# What are the matrix elements of the angular momentum operator?

1. Jan 27, 2014

### CrimsonFlash

What are the "matrix elements" of the angular momentum operator?

Hello,

I just recently learned about angular momentum operator. So far, I liked expressing my operators in this way: http://upload.wikimedia.org/math/8/2/6/826d794e3ca9681934aea7588961cafe.png

I like it this way because it shows that these operators are also matrices. But I can't seem to figure out a possible notational for the angular momentum operator...
Any ideas?

2. Jan 27, 2014

### dextercioby

How would a derivative of delta-Dirac show you that it is a matrix ?

3. Jan 27, 2014

### Bill_K

This is presumably in three dimensions, so you need to replace the derivative of the delta function by a gradient. Then, angular momentum would look something like x x δ(3)(x - x')

4. Jan 27, 2014

### CrimsonFlash

The dirac delta is actually supposed to be all the way to the left. Sorry, that's the only picture I could find.

5. Jan 28, 2014

### haael

The angular momentum operator swaps directions.
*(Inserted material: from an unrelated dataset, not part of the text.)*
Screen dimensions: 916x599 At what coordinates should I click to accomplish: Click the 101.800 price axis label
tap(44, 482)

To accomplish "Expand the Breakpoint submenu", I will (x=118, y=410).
There are 3 distinct components of angular momentum operator in 3 dimensions and 6 components in 4 dimensions. In general, the whole angular momentum operator is an antisymmetric matrix, numbered by the dimensions, so it has as much components.

Regarding your "matrix elements" in the sense of position representation. First pick some specific component of the angular momentum operator. I.e.
$J_{xy}$ - swaps the direction x with direction y.
Now you want to calculate
$<a|J_{xy}|b>$
where $|a>$ and $|b>$ are position eigenvectors, i.e. Dirac deltas $\delta(q - a)$ and $\delta(q - b)$ where $q$ is the position parameter. (We can't use characters x and y here, since we have reserved them for direction indicators.)
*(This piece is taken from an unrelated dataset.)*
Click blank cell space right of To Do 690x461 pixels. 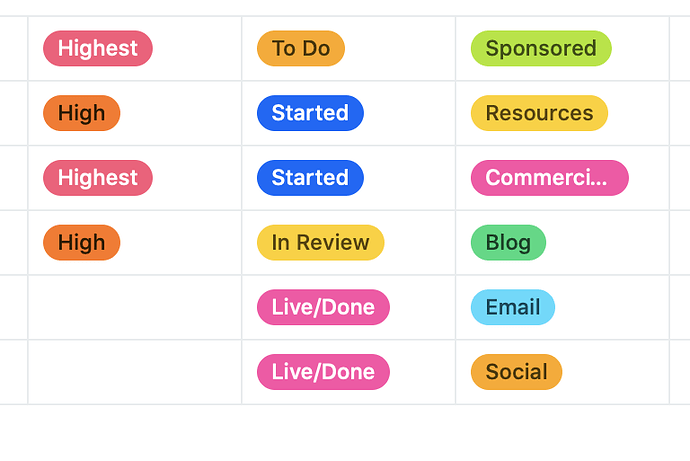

As we said, what the angular momentum operator does with the position eigenvector is to swap it with some other direction, i.e. rotate by 90 degrees. So:
$J_{xy}|x> = |y>$
$J_{xy}|y> = -|x>$
Here, $|x>$, $|y>$ are the unit position eigenvectors pointing in x and y directions, respectively. I.e. they have position components: $[1, 0, 0]$ and $[0, 1, 0]$. Remember, x and y are not variables, they are just labels.
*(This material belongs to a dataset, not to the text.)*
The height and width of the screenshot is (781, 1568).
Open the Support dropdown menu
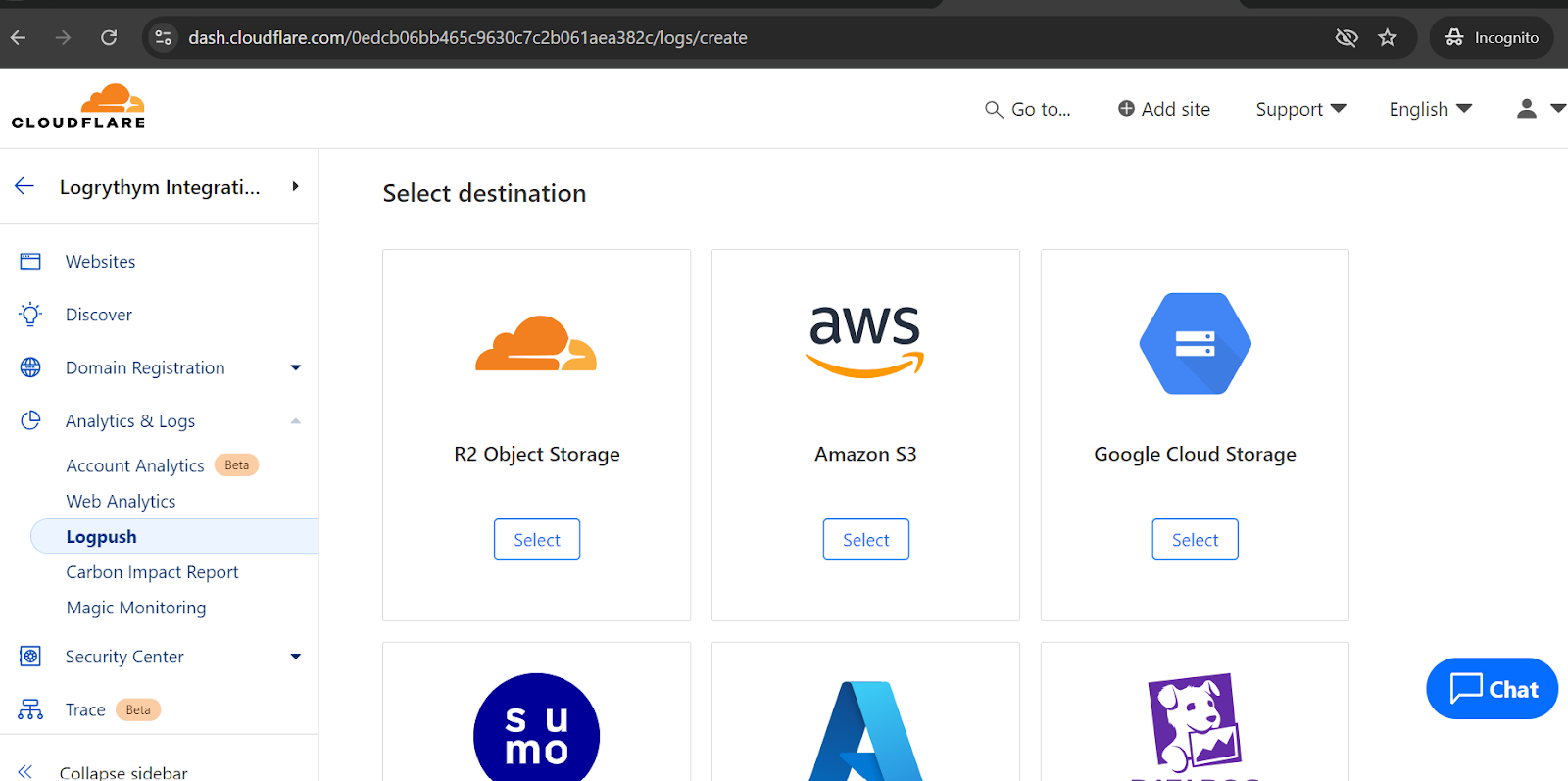coord(1300,109)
More generally, the angular momentum rotates a vector by 90 deg.
$J_{xy}|a> = R(z, 90)|a>$
Here, the symbol $R(z, 90)$ means "rotation matrix that rotates by 90 degrees over the axis pointing in the z direction". The z direction is the direction perpendicular both to x and y. It is always so in the case of rotations. In 3 dimensions you can think of it as the cross product of x and y. In higher dimensions, it is a bit more complex.

Going back to your original problem, the "matrix elements" in the position representation will be something like:
$<a|J_{xy}|b> = <a|R(z, 90)|b> = \delta^3(a - R(z, 90)b)$
Here, a and b are variables ranging over 3-dimensional position tuples. The second one is rotated by 90 degrees. I hope you understand.

Note that you have more angular momentum operators, $J_{xz}$ and $J_{yz}$ plus their linear combinations. You can construct an angular momentum operator for any direction and any angle this way. The "matrix elements" will be computed the same way in these cases, with the neccessary modifications (rotation direction and angle).

6. Mar 2, 2014

### oomphgalore20

Calculating the following matrix elements:
1) <1s l $\widehat{}l$z l 1s>

2) <2p, m=1 l $\hat{}A$$^{\pm}$ l 2p, m=0).

If I could get an idea of what those mean, where to begin or could get referred to other useful resources, it would be much appreciated.